> _Listed entries_
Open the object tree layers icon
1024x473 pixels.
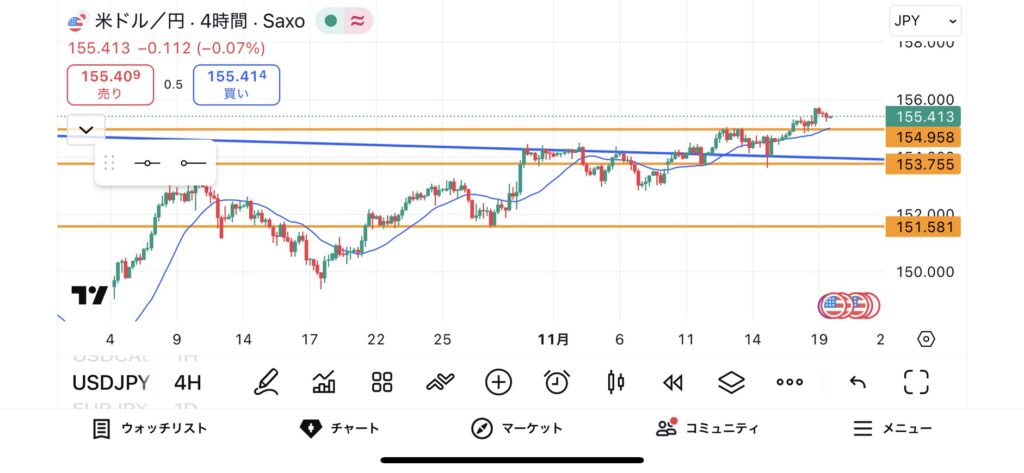pyautogui.click(x=732, y=381)
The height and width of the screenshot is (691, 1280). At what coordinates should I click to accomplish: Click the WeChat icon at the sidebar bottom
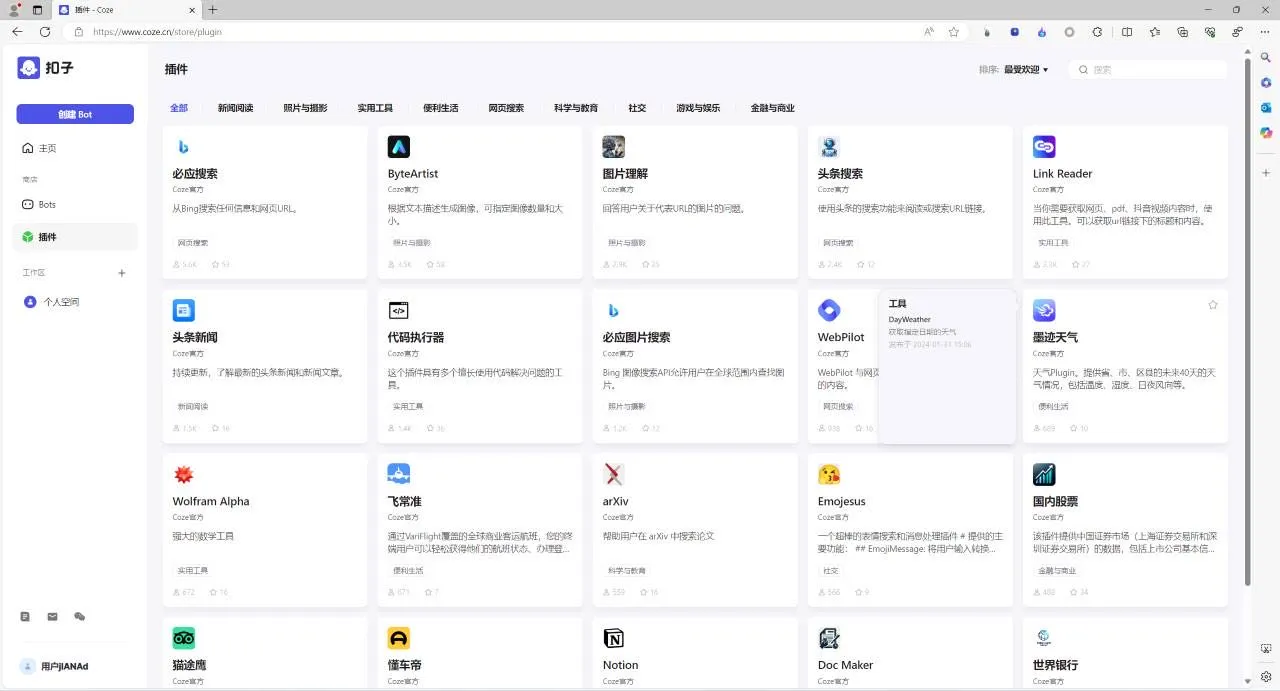pos(80,617)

> _What you will do_
All of the entries above should be retyped exactly, with the pictures left out.

> _Answer to this problem_
Open the object tree layers icon
1024x473 pixels.
pyautogui.click(x=732, y=381)
The height and width of the screenshot is (691, 1280). At what coordinates should I click to accomplish: Click the WeChat icon at the sidebar bottom
pos(80,617)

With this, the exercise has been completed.